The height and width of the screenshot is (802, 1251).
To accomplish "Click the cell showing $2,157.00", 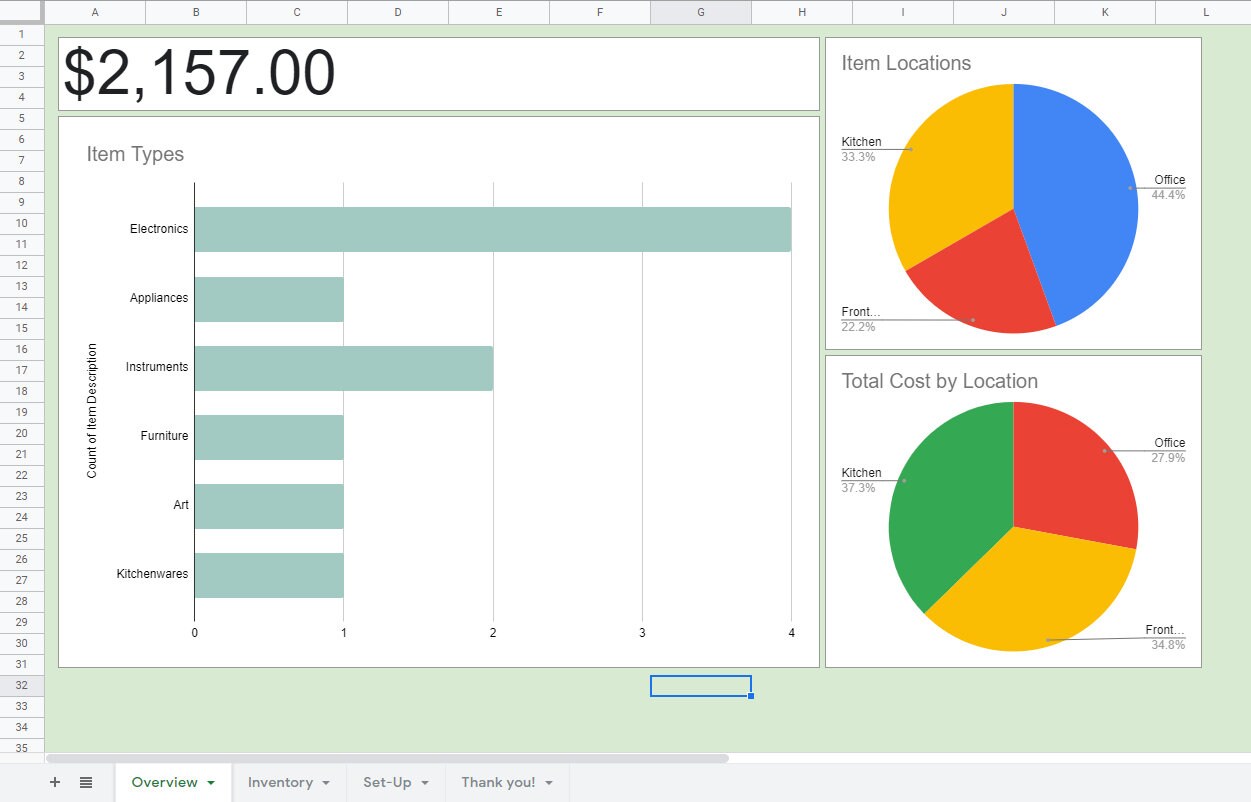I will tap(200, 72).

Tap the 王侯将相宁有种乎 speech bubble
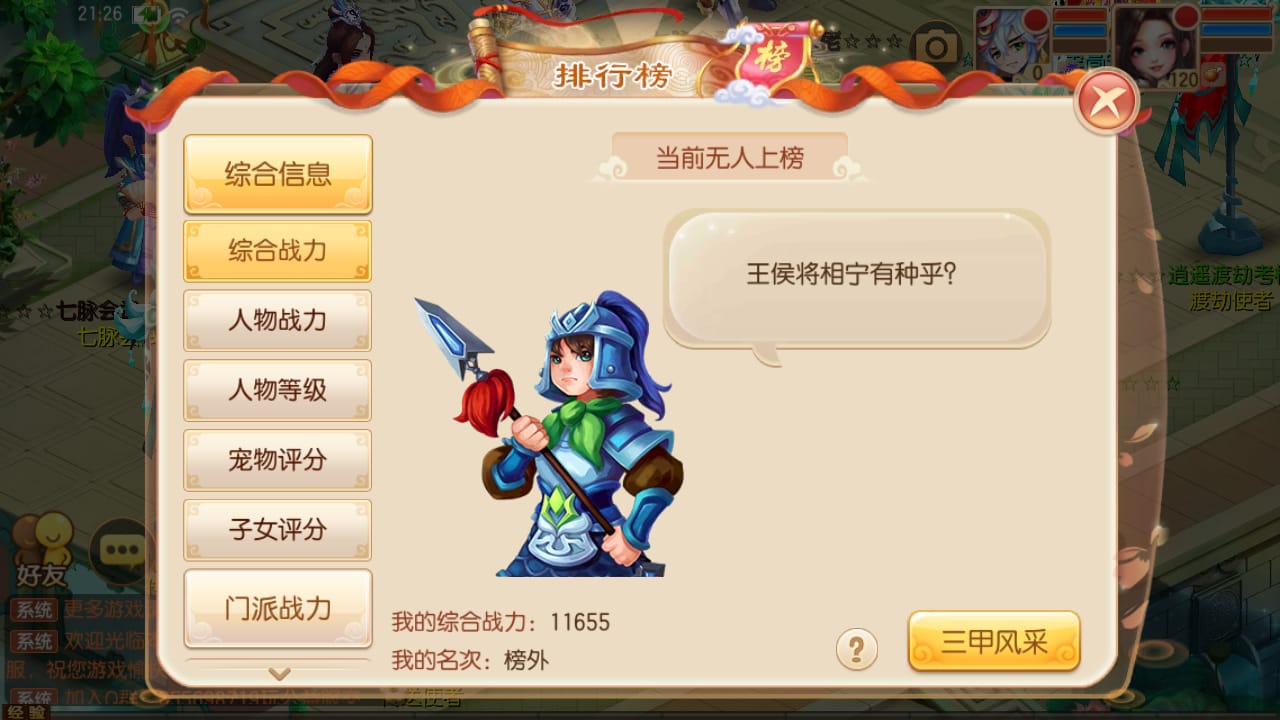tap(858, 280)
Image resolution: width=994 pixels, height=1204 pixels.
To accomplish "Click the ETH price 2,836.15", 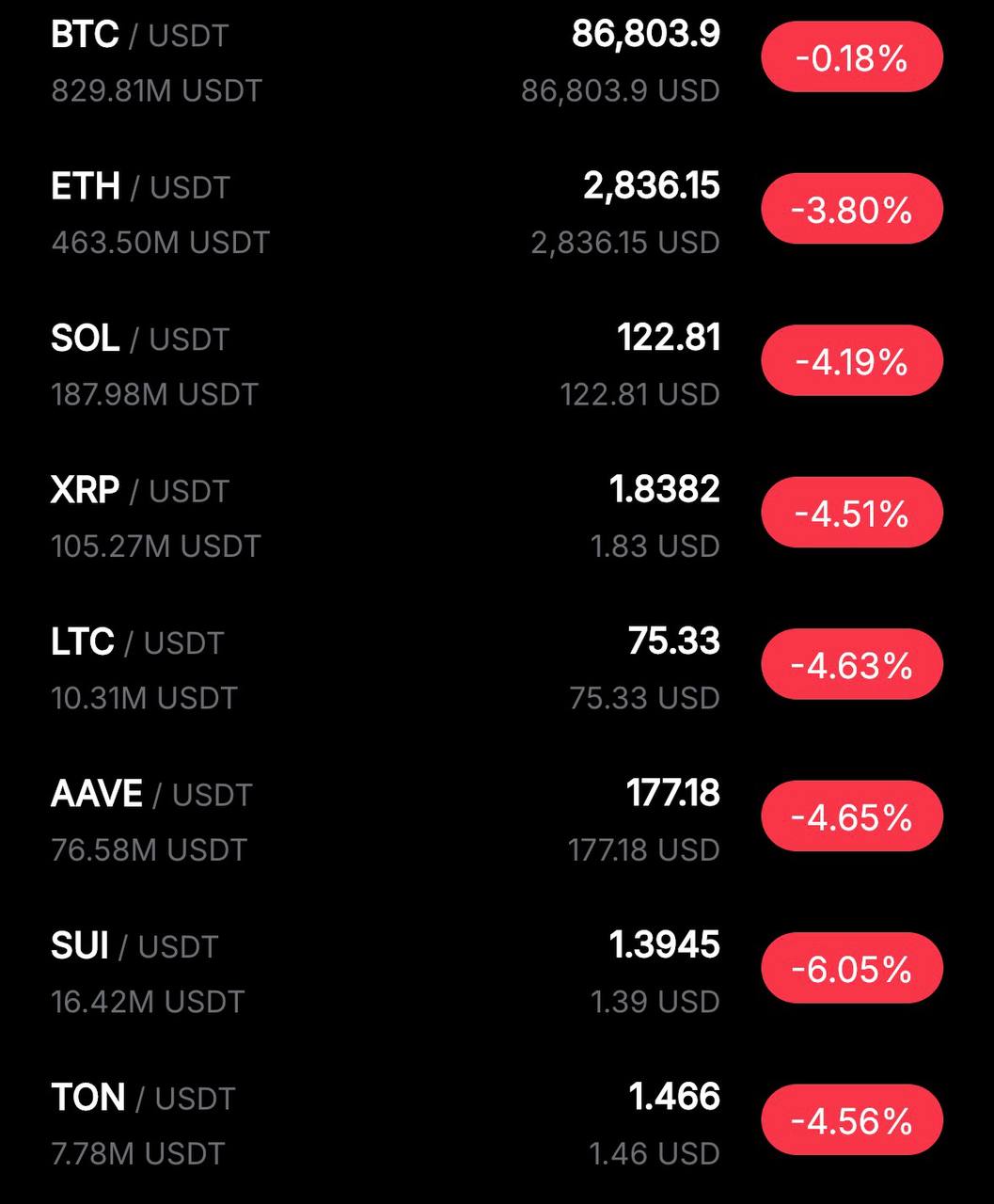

**WORK REQUEST**
All lines from the one containing "Tap the 王侯将相宁有种乎 speech bubble" through the final line of the entries above are to be copied exactly; the pictures are not.

**EXERCISE RESULT**
Tap the 王侯将相宁有种乎 speech bubble
tap(858, 280)
Image resolution: width=994 pixels, height=1204 pixels.
To accomplish "Click the ETH price 2,836.15", 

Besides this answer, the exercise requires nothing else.